The 10 Rules for Pipeline-Ready Scripts

  1. Cell-Based Structure

    • Use # %% markers to separate logical sections
    • Each cell should be self-contained and runnable
    • Cells execute sequentially (top to bottom)
  2. Runnable as Script

    • Must work standalone: python scripts/X-topic.py
    • No notebook-specific code in the script
    • Use standard Python (no magic commands)
  3. Convertible to Notebook

    • Cell markers convert to notebook cells
    • Output captured for markdown conversion
    • Plots saved to files for documentation
  4. Clear Output

    • Print progress markers with print("="*80)
    • Show intermediate results
    • Save figures with descriptive names
  5. Reproducible

    • Load config from 1-config.yaml
    • Set explicit random seeds
    • Document data dependencies
  6. Self-Documenting

    • Docstring at top explaining purpose
    • Comments for complex logic
    • Print statements showing progress
  7. Relative Paths

    • Use Path.cwd() for repo root
    • Make paths relative to config
    • No hard-coded absolute paths
  8. Error Handling

    • Check file existence before loading
    • Graceful handling of missing data
    • Helpful error messages
  9. Visualization-Friendly

    • Generate ASCII graphs/tables where useful
    • Save plots as files (PNG/PDF)
    • Use matplotlib for figures
  10. Documentation-Ready

    • Structure output for docs extraction
    • Use consistent formatting for graphs
    • Label all visualizations clearly

Standard Pipeline Structure

File Organization:

code
evaluation/
├── scripts/
│   ├── 0-convert-Result-to-model-task-instance-score.py
│   ├── 1-describe-model-result-data-quality.py
│   ├── 2-generate-Table1-and-Table2.py
│   └── 5-demo-figure.py
├── notebooks/
│   ├── 0-convert-Result-to-model-task-instance-score.ipynb
│   ├── 1-describe-model-result-data-quality.ipynb
│   └── 5-demo-figure.ipynb
├── markdowns/
│   ├── 1-describe-model-result-data-quality.md
│   └── 5-demo-figure.md
└── docs/
    ├── 1-describe-model-result-data-quality.md (ASCII graphs)
    └── 5-demo-figure.md (ASCII graphs)

Naming Convention:

  • Use consistent numbering: 0-, 1-, 2-, etc.
  • Descriptive names: 1-describe-model-result-data-quality
  • Same name across all stages

Stage 1: Python Script Structure

Every script should follow this structure (pseudo-code pattern):

python
#!/usr/bin/env python3
"""
Title: Brief description of what this analysis does

Input:  path/to/input/data.csv
Output: path/to/output/results/
"""

# %% [markdown]
# # Analysis Title
# Brief overview and description

# %% Setup and Configuration
import [standard imports: sys, pathlib, pandas, numpy, matplotlib, etc]

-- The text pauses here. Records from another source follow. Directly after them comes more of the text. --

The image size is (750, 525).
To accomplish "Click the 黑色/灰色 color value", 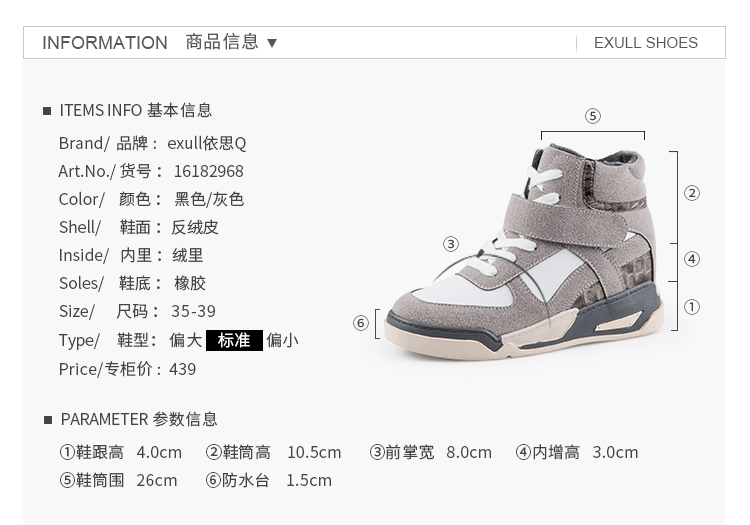I will [x=209, y=199].
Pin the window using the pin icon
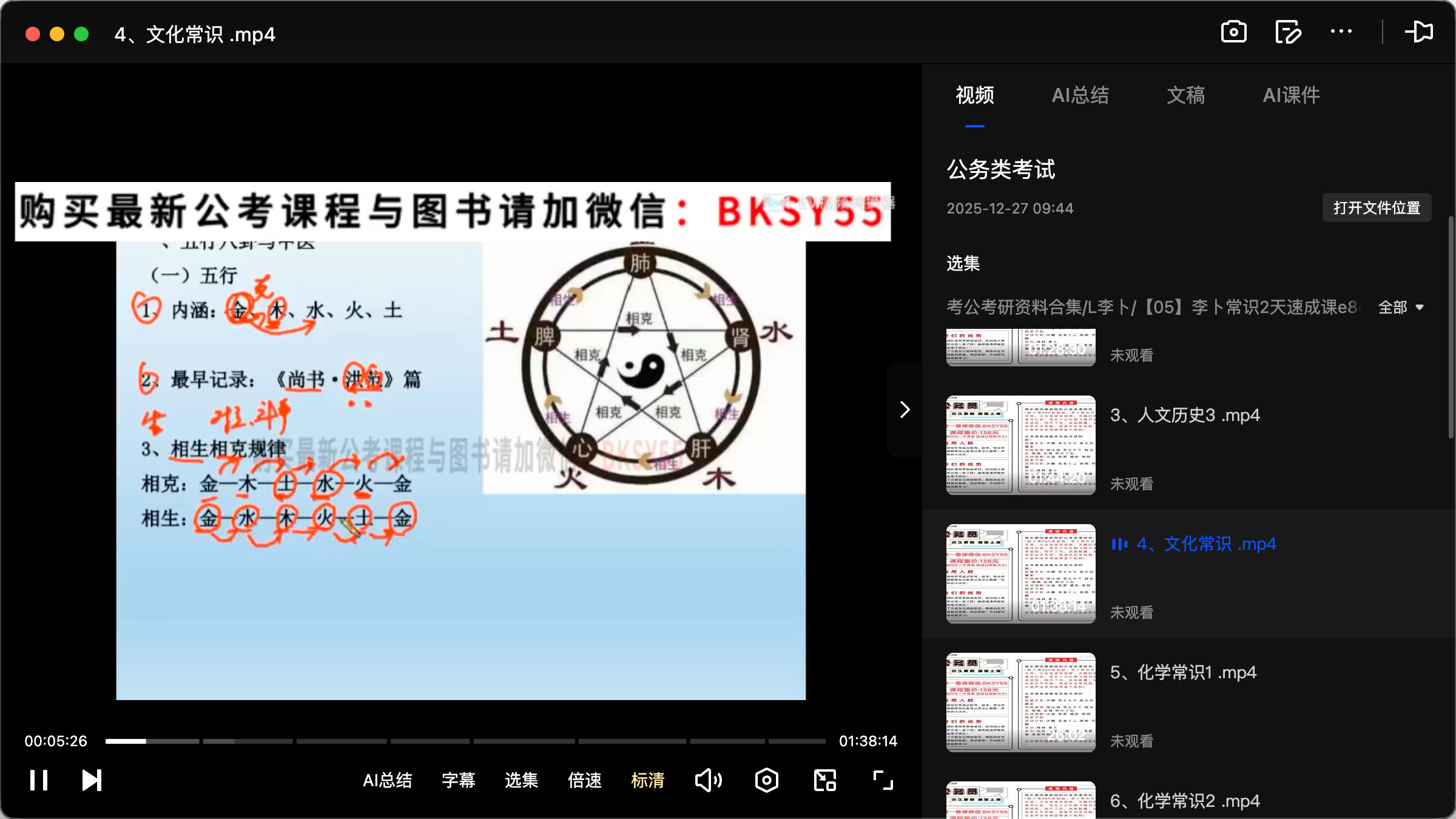Screen dimensions: 1456x819 point(1420,32)
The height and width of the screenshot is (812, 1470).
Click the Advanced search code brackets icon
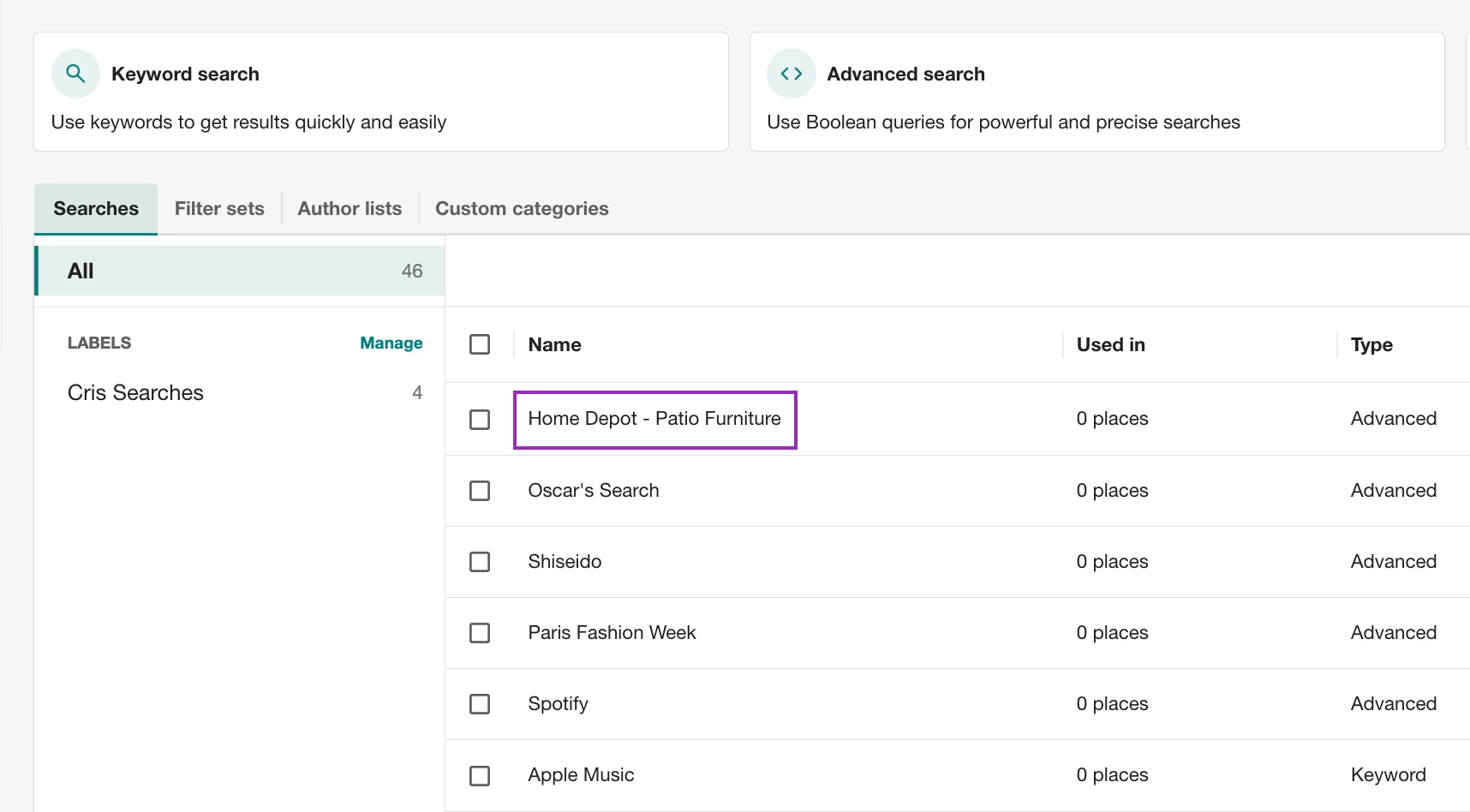[791, 74]
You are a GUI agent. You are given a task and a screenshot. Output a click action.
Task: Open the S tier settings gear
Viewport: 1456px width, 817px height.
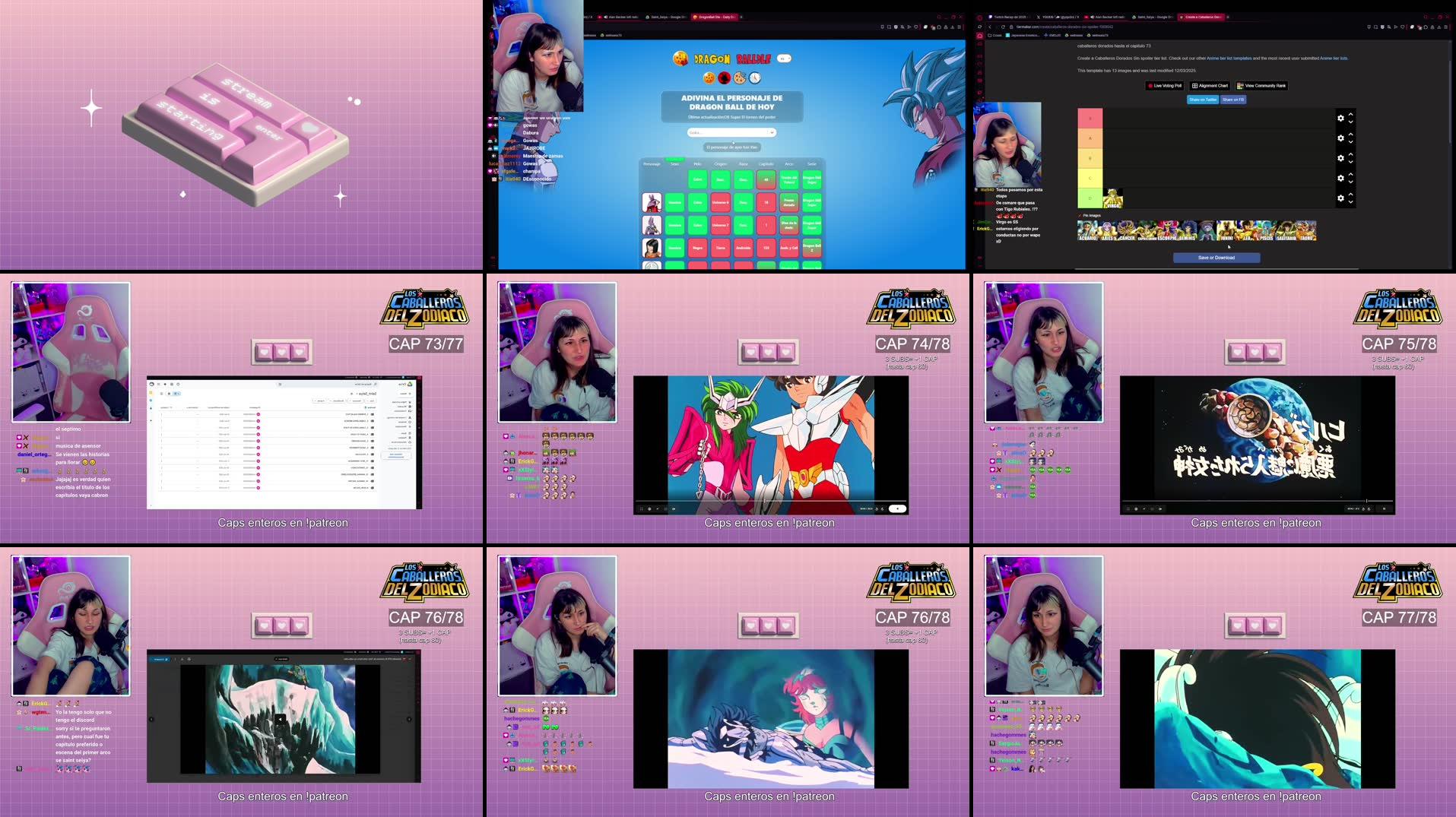(1341, 118)
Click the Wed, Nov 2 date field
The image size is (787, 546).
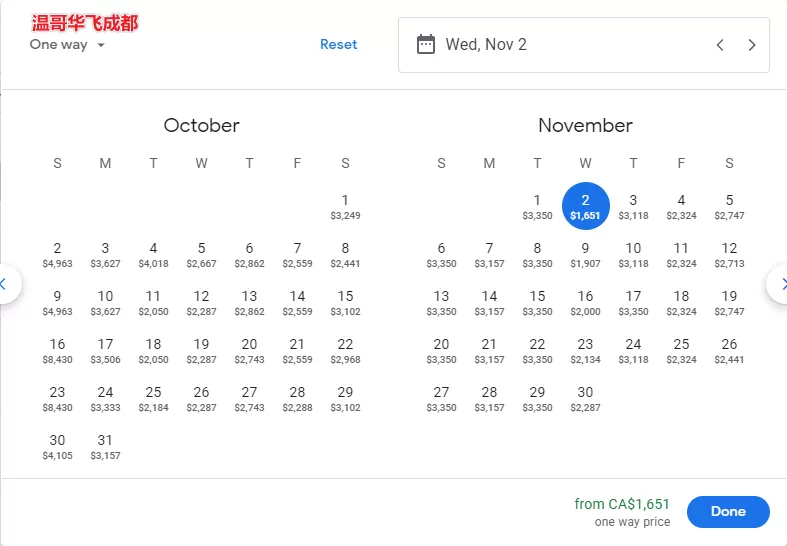584,45
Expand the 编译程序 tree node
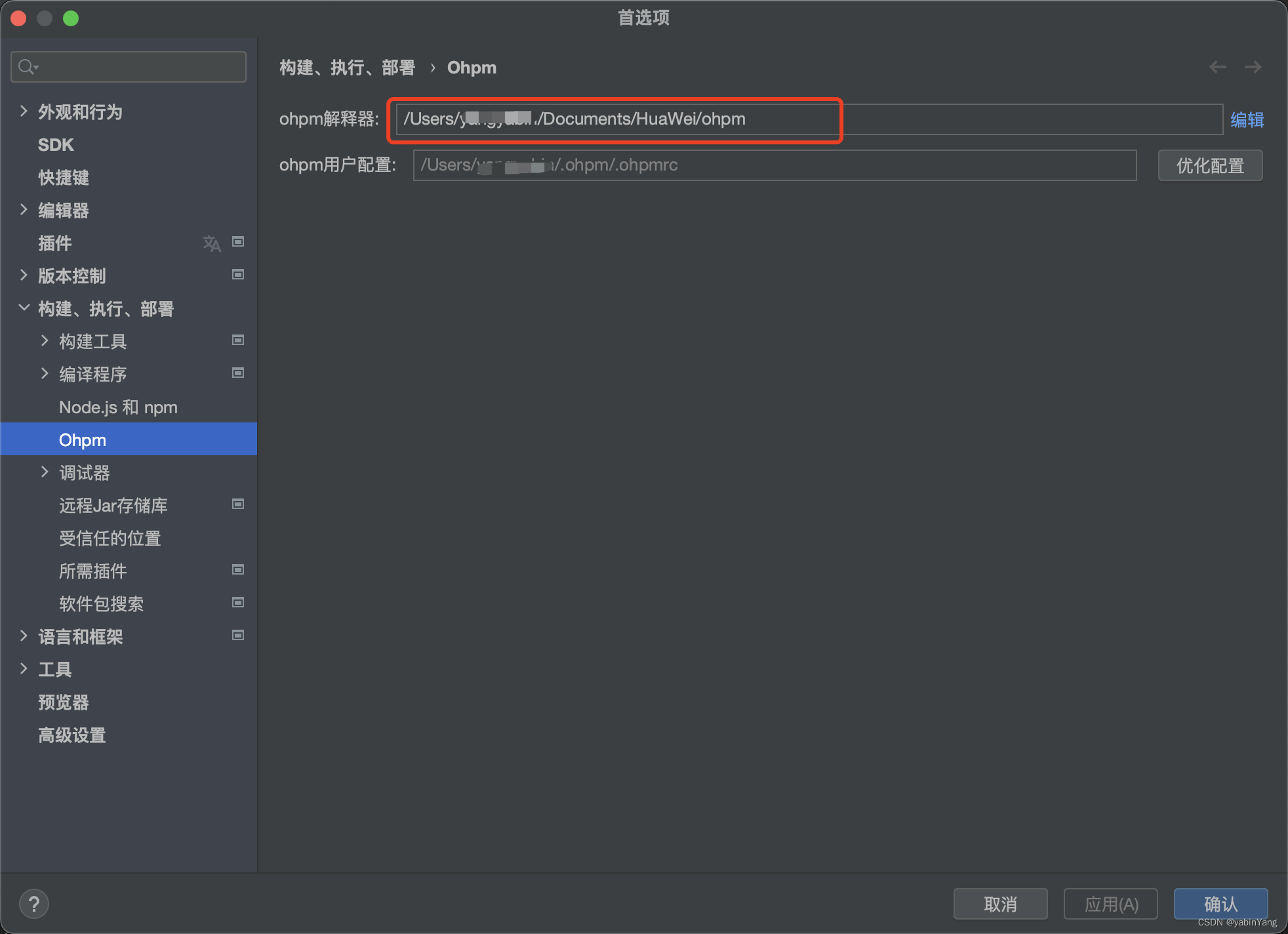The image size is (1288, 934). [45, 374]
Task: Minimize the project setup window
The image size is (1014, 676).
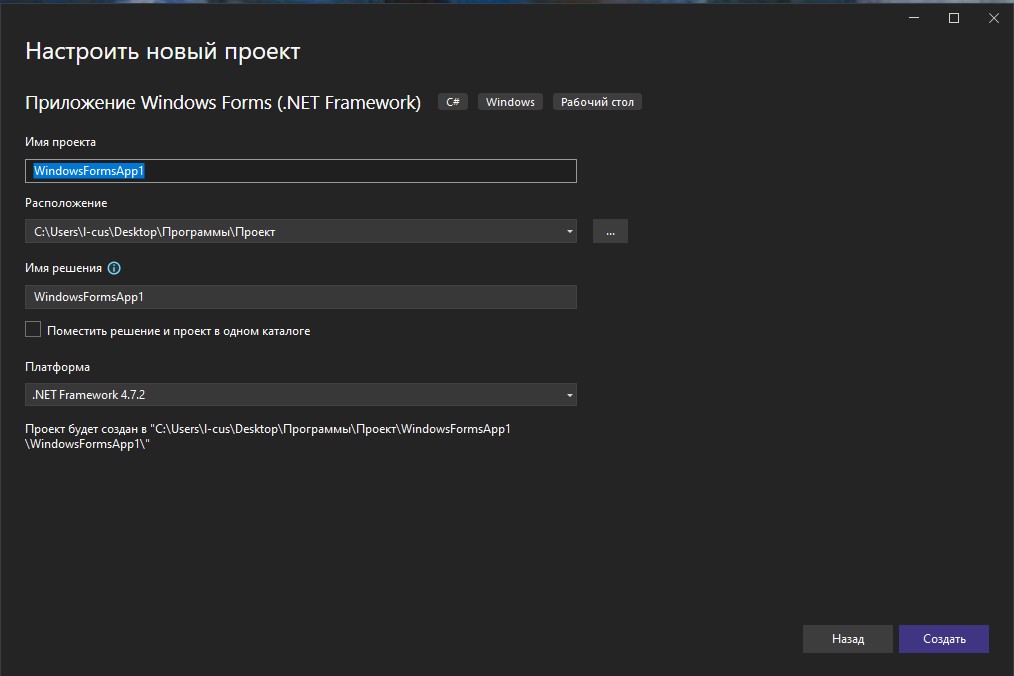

TOPIC_NAME = 'X-analysis-name'

# 1. Detect working directory (are we in scripts/ or notebooks/?)
#    → Change to repo root if needed
repo_root = detect_and_change_to_repo_root()

# 2. Load configuration from 1-config.yaml
#    → Try YAML parser, fallback to line-based parsing
config = load_config(repo_root / '1-config.yaml')

# 3. Handle paper_project_root if specified
#    → Change working directory to paper root
if config.has('paper_project_root'):
    change_directory_to(config['paper_project_root'])

# 4. Setup output paths from config
results_root = get_from_config('evaluation_results_folder', default='evaluation/results')
output_dir = results_root / TOPIC_NAME
create_directory_if_needed(output_dir)

# 5. Load script-specific config section (e.g., "X-analysis-name:")
script_cfg = load_script_section(config, TOPIC_NAME)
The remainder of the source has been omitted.